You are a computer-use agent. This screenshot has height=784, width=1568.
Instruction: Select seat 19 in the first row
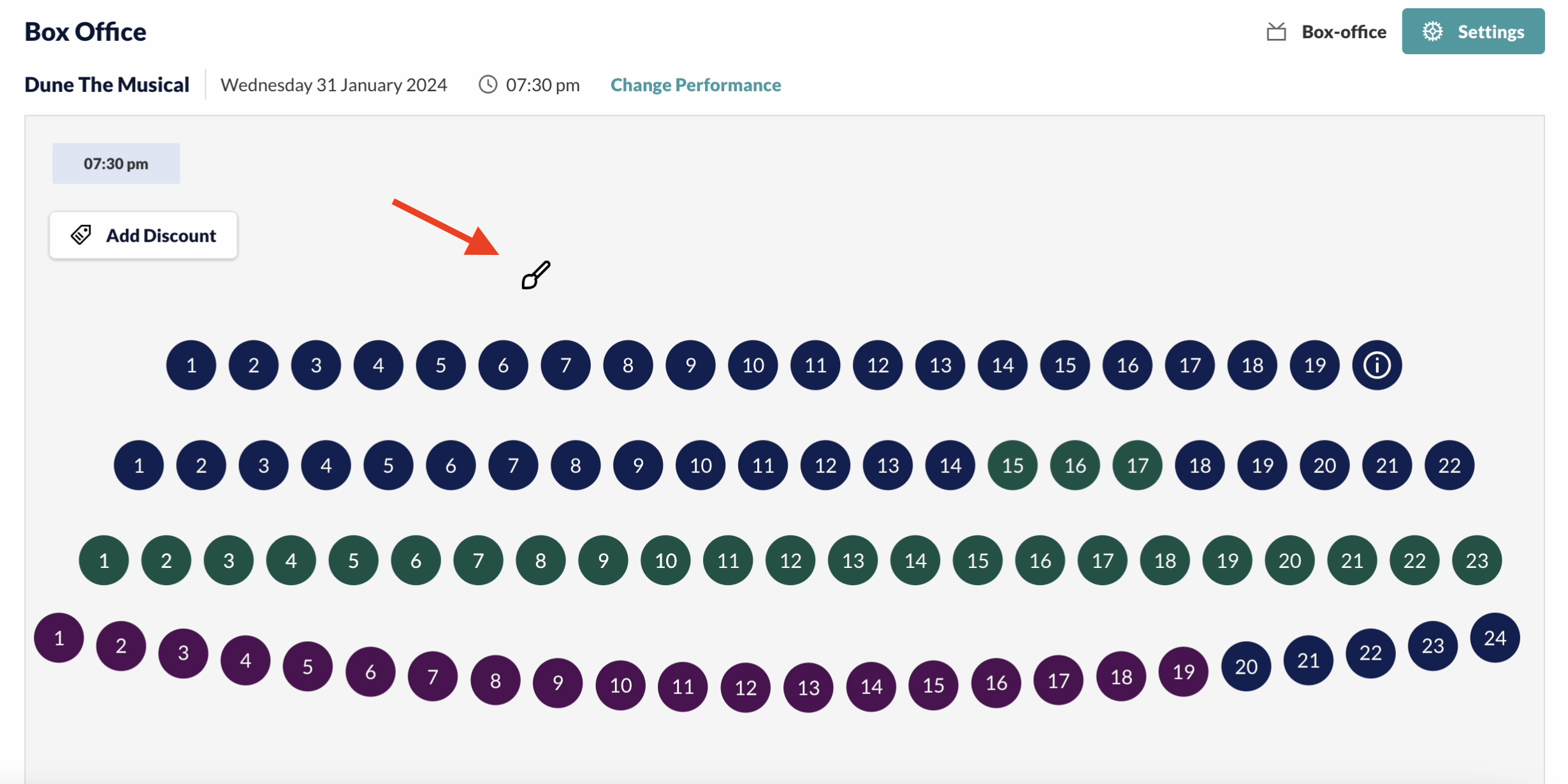coord(1314,365)
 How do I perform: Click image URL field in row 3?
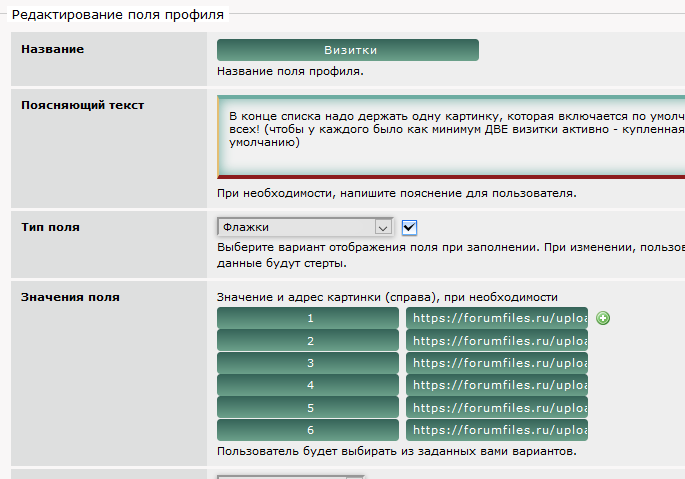(x=497, y=363)
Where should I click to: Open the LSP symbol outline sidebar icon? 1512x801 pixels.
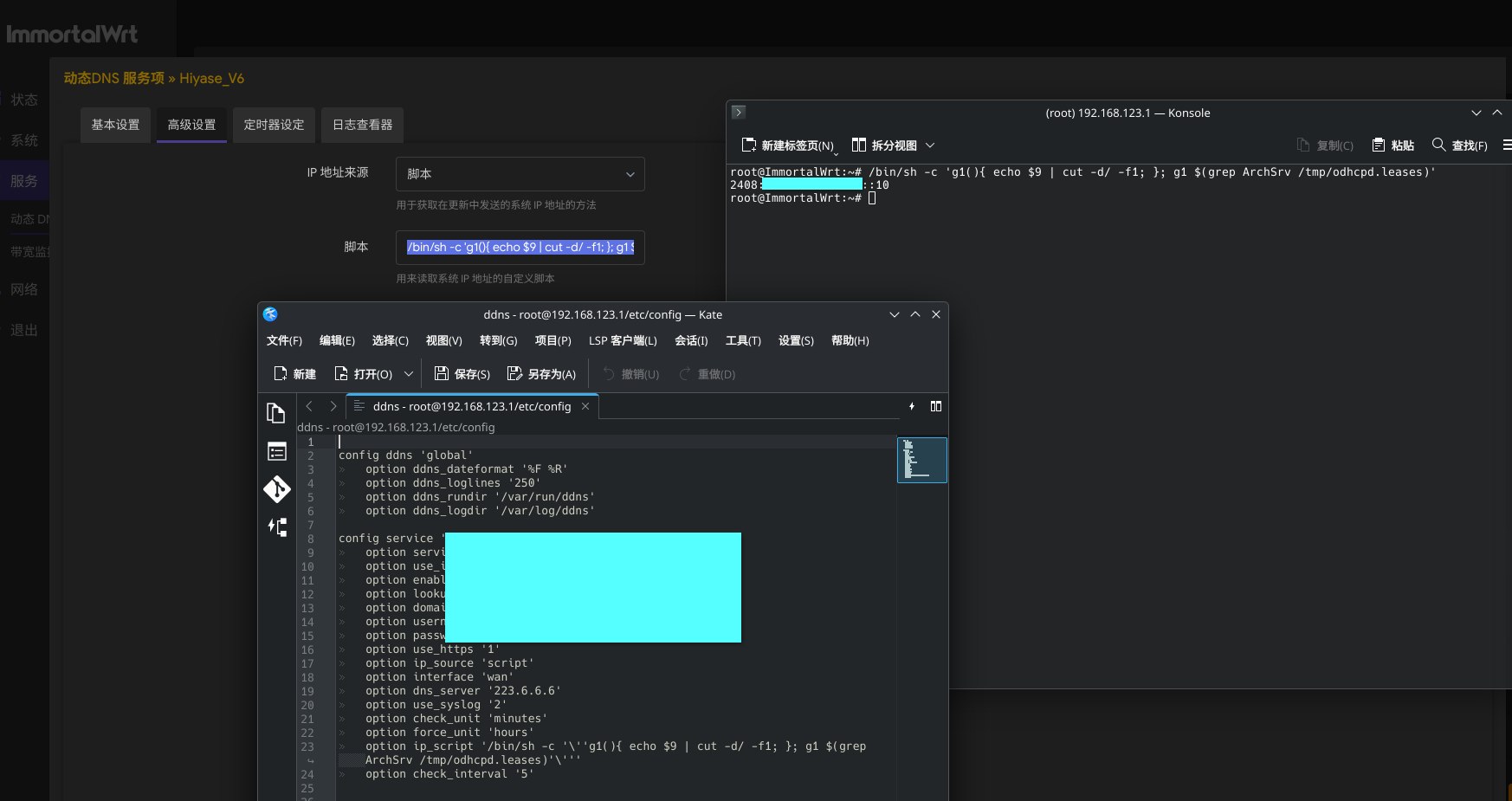(277, 526)
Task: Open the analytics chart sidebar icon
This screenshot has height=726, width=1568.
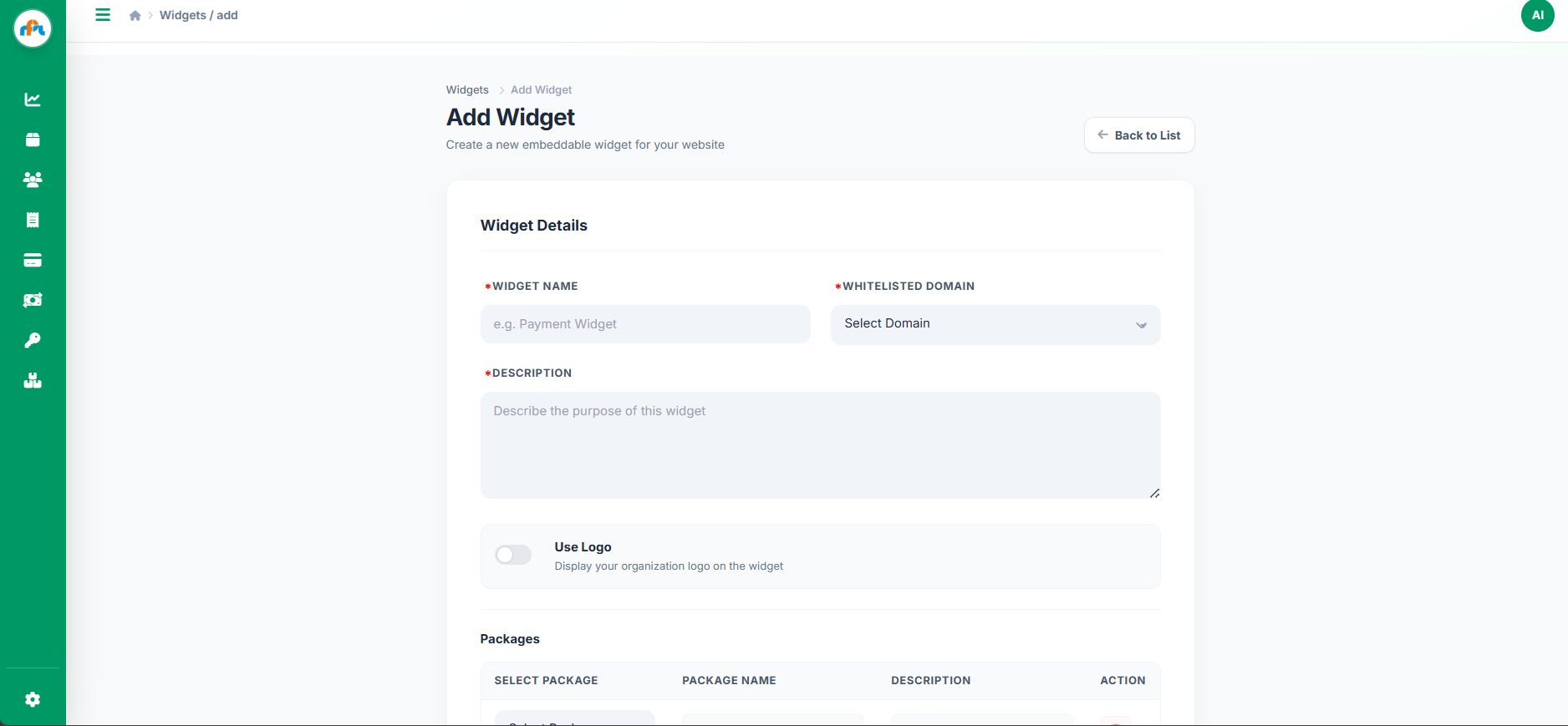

__TASK DESCRIPTION__: When you reach the line with "Where should I" in the entries above, start copying, and go on word for word to the last line; skip any picture.

__RESPONSE BELOW__:
Where should I click to: Open the LSP symbol outline sidebar icon? 1512x801 pixels.
(277, 526)
Task: Open the analytics chart sidebar icon
This screenshot has height=726, width=1568.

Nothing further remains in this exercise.